● Records contained in a dataset
------------------------------------

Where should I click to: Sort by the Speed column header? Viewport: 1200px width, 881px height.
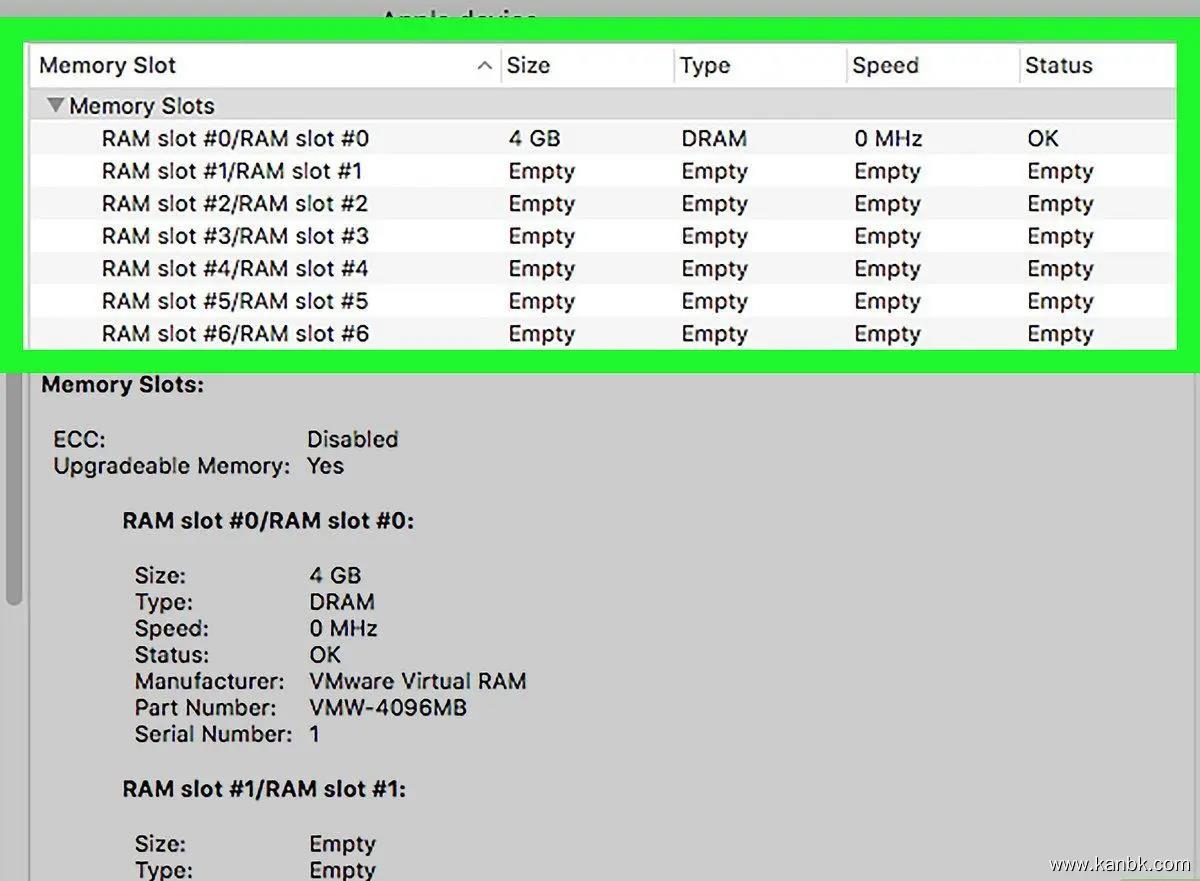(885, 66)

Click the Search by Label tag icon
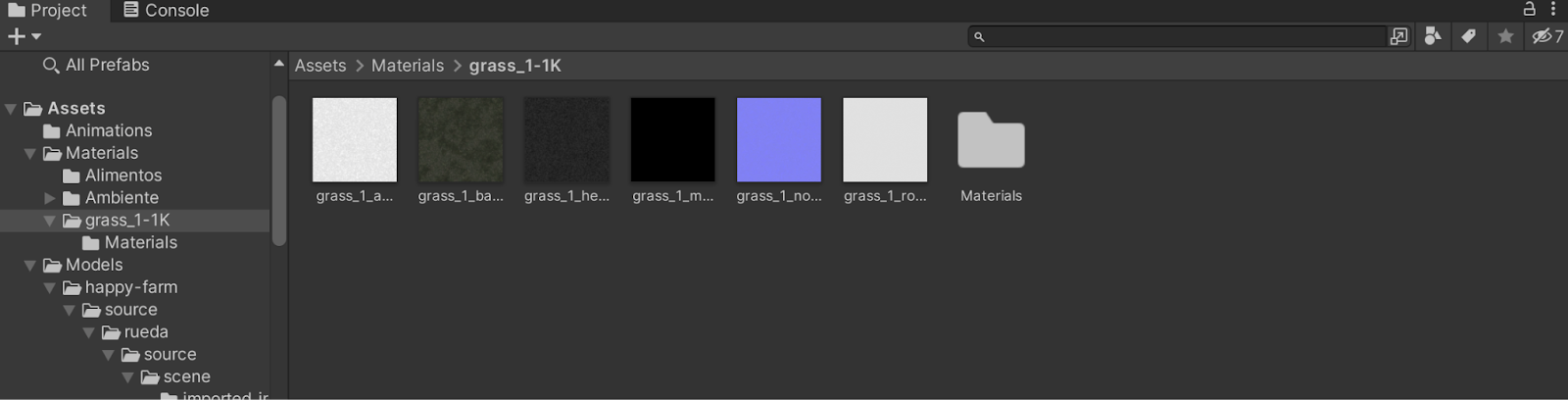(x=1468, y=36)
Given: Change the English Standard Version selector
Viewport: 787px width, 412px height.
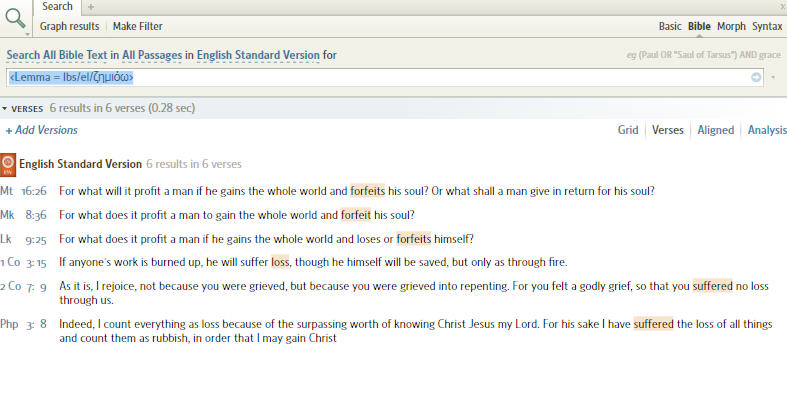Looking at the screenshot, I should 258,55.
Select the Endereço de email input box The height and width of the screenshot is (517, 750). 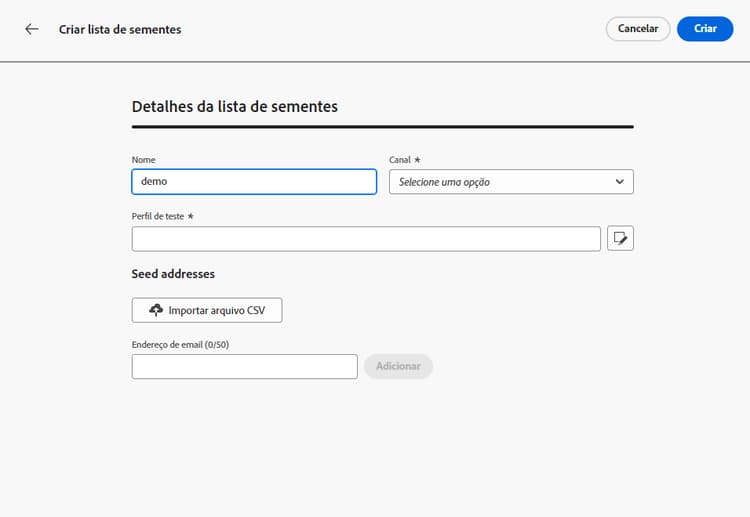(244, 367)
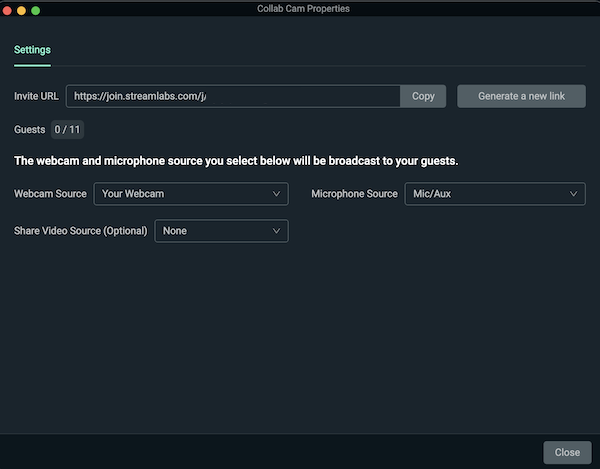Click the Webcam Source label

50,194
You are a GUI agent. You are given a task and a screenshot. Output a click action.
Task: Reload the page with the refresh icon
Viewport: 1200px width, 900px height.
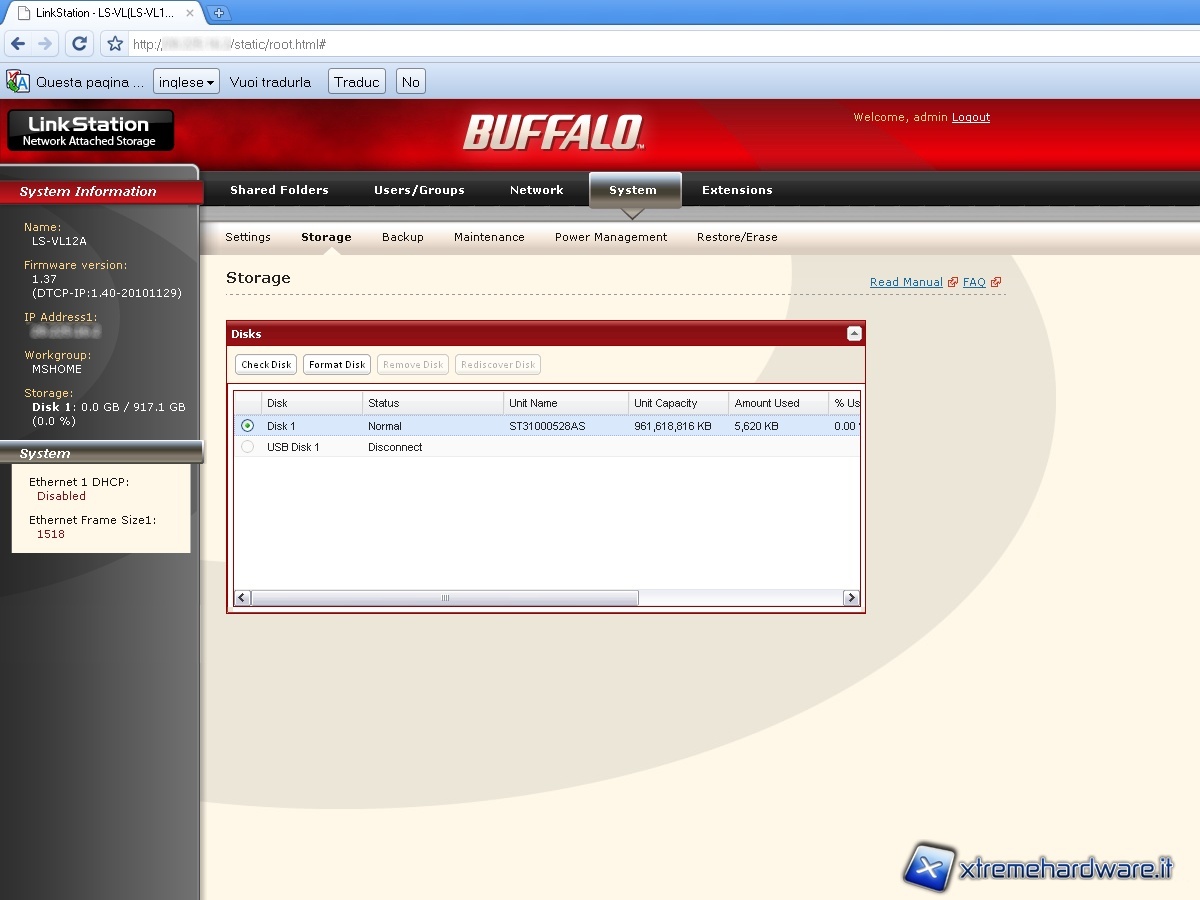click(x=80, y=44)

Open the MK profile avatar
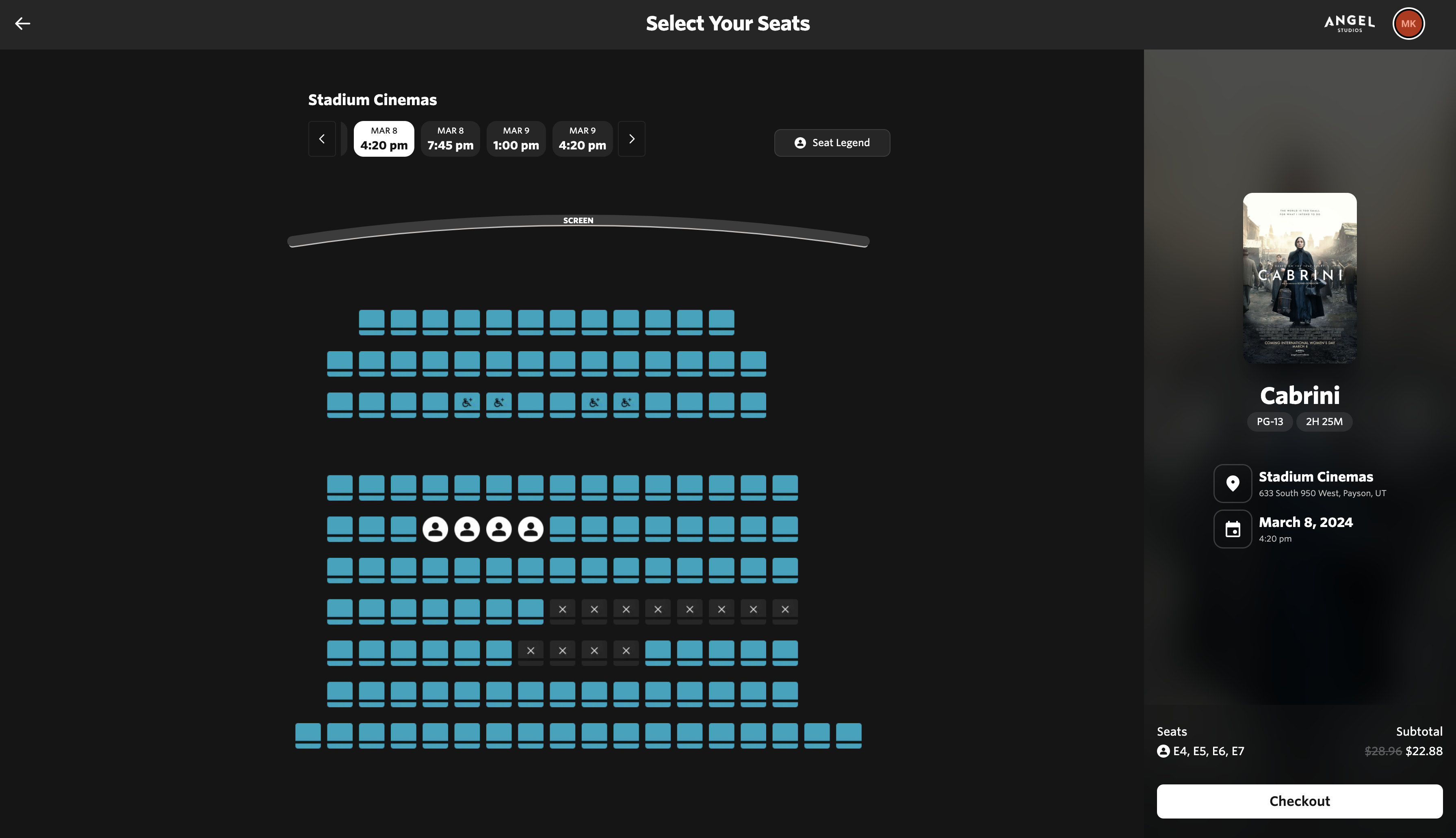[x=1408, y=24]
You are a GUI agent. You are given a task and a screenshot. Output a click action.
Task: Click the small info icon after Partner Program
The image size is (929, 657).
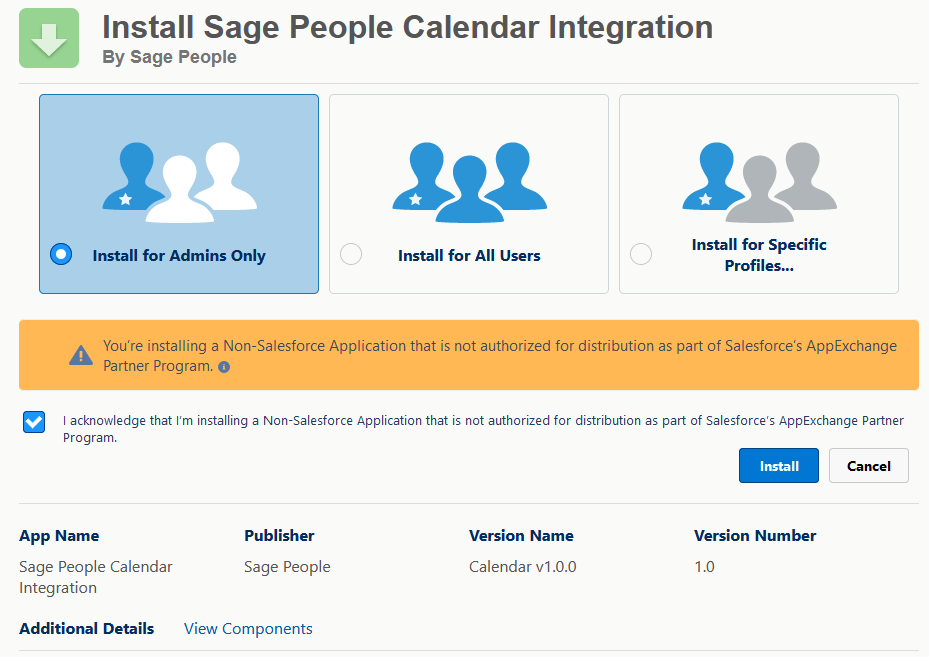tap(224, 367)
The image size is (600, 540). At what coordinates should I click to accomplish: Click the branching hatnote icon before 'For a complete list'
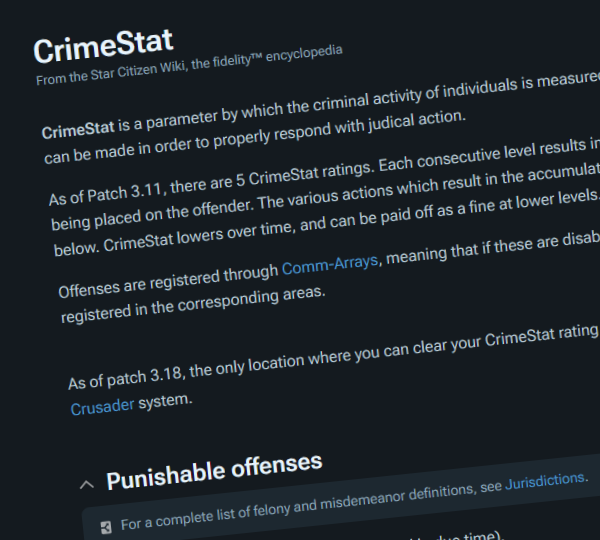click(106, 527)
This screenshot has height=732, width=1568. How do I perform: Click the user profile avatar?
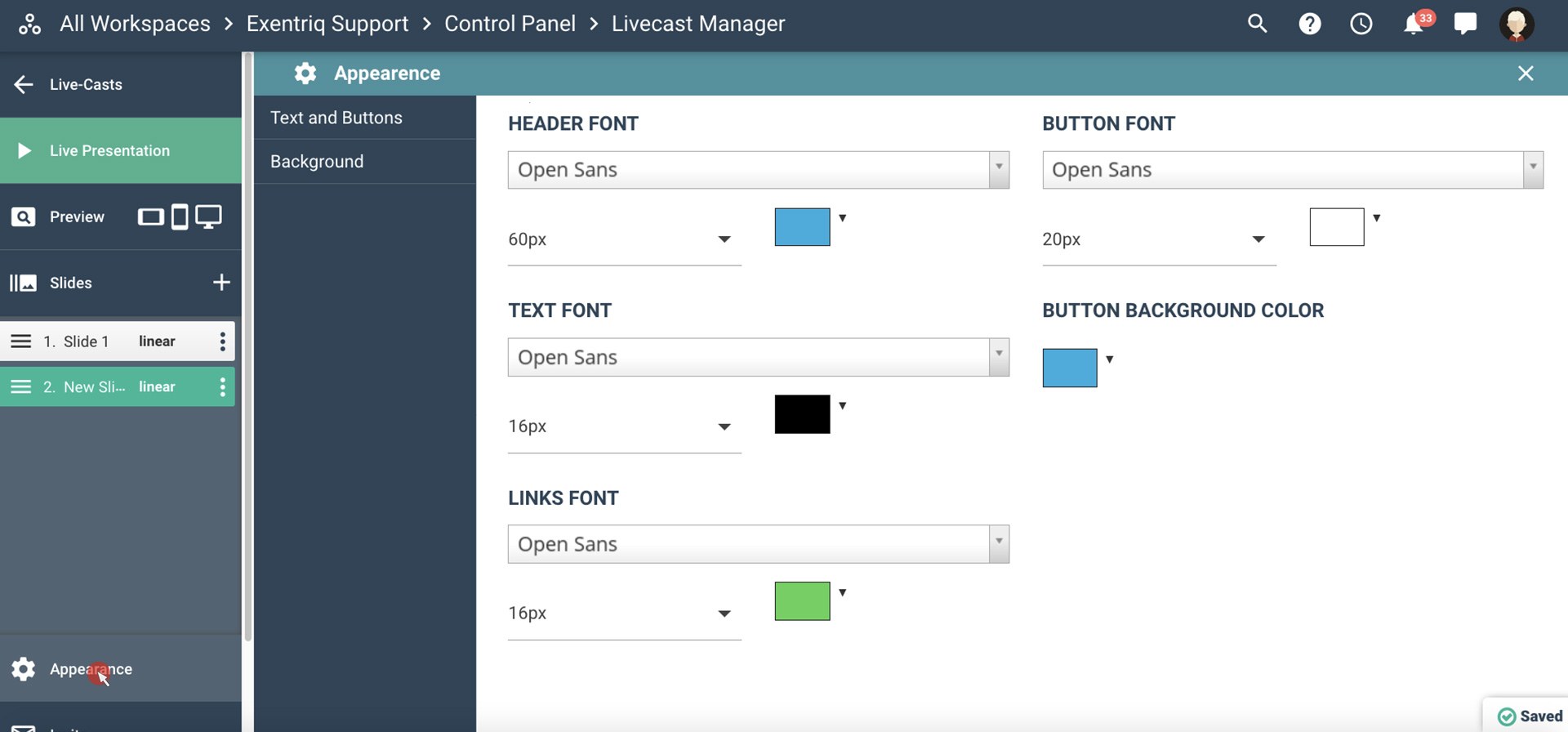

------------------------------------

● Task
Repeat, word for word and with no pictures, only the lines running from the beginning of the data to the line that contains "Given: Change the".

● Task output
Where should I click to: Sort by the Speed column header? Viewport: 1200px width, 881px height.
(885, 66)

Click the Search by Label tag icon
(x=1468, y=36)
Given: Change the English Standard Version selector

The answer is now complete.